Counterfactual Fairness Evaluation of Machine Learning Models on Educational Datasets
Woojin Kim, Hyeoncheol Kim
TL;DR
This work addresses fairness in educational machine learning by evaluating counterfactual fairness in educational data using a Structural Causal Model (SCM) framework. It adopts a Level 1 counterfactual fairness approach, comparing an unfair baseline, a fairness-through-unawareness baseline, and a counterfactually fair model across three benchmark datasets (Law School, OULAD, Student Performance) with four common predictors (LR, MLP, RF, XGB) and multiple fairness metrics, including Wasserstein Distance, MMD, ABROCA, and MADD. The results show that counterfactual fairness can substantially reduce distributional disparities across sensitive groups, but may incur predictive performance trade-offs that vary by dataset and model class. The study advances causal-aware fairness in education, highlights the value of combining causal and statistical fairness notions, and points to future work on richer causal models (Level 2) and mechanisms to balance fairness with predictive accuracy in educational settings.
Abstract
As machine learning models are increasingly used in educational settings, from detecting at-risk students to predicting student performance, algorithmic bias and its potential impacts on students raise critical concerns about algorithmic fairness.

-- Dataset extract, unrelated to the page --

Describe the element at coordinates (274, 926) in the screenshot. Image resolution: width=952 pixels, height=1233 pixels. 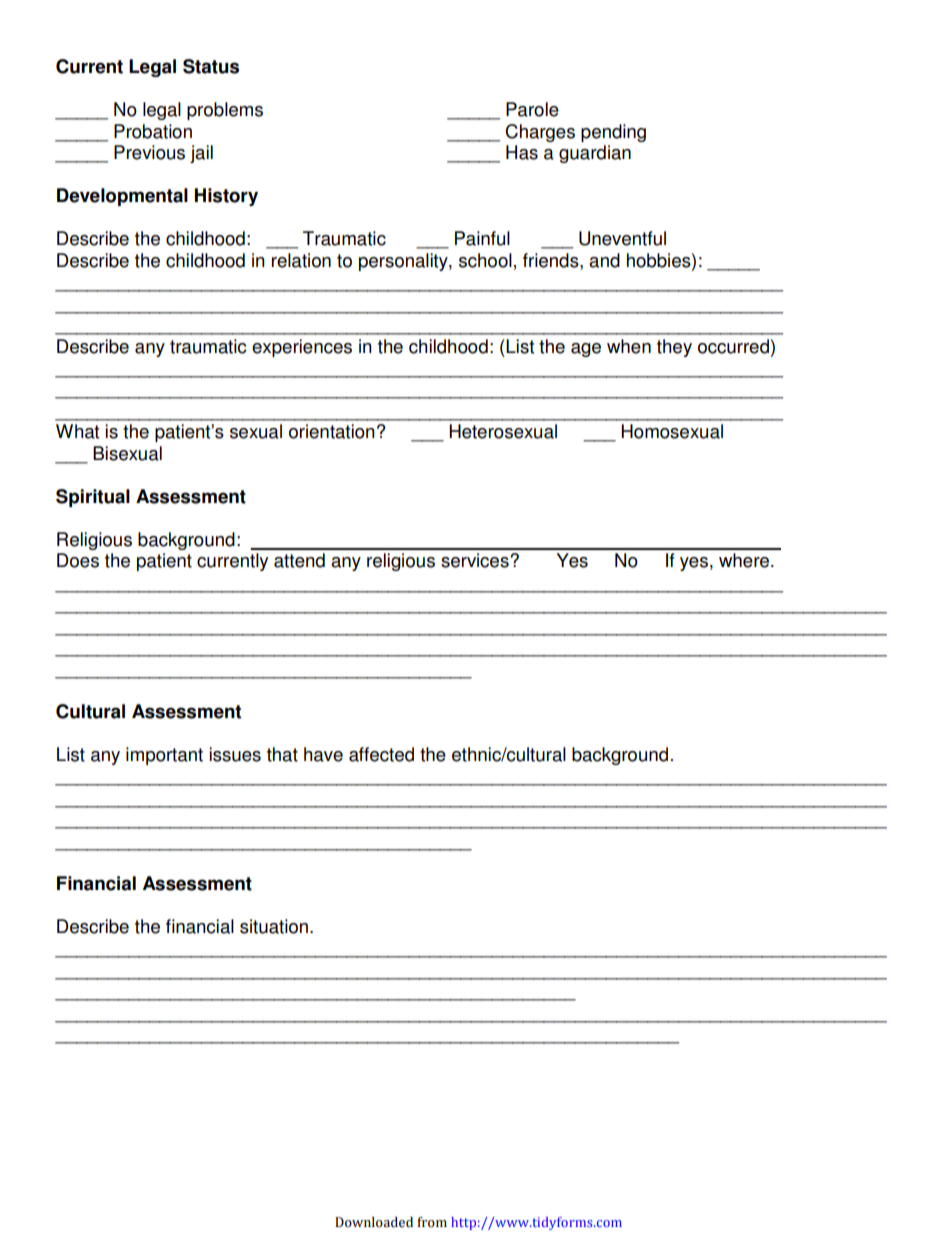
I see `situation` at that location.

Although group fairness is widely explored in education, works on individual fairness in a causal context are understudied, especially on counterfactual fairness. This paper explores the notion of counterfactual fairness for educational data by conducting counterfactual fairness analysis of machine learning models on benchmark educational datasets. We demonstrate that counterfactual fairness provides meaningful insight into the causality of sensitive attributes and causal-based individual fairness in education.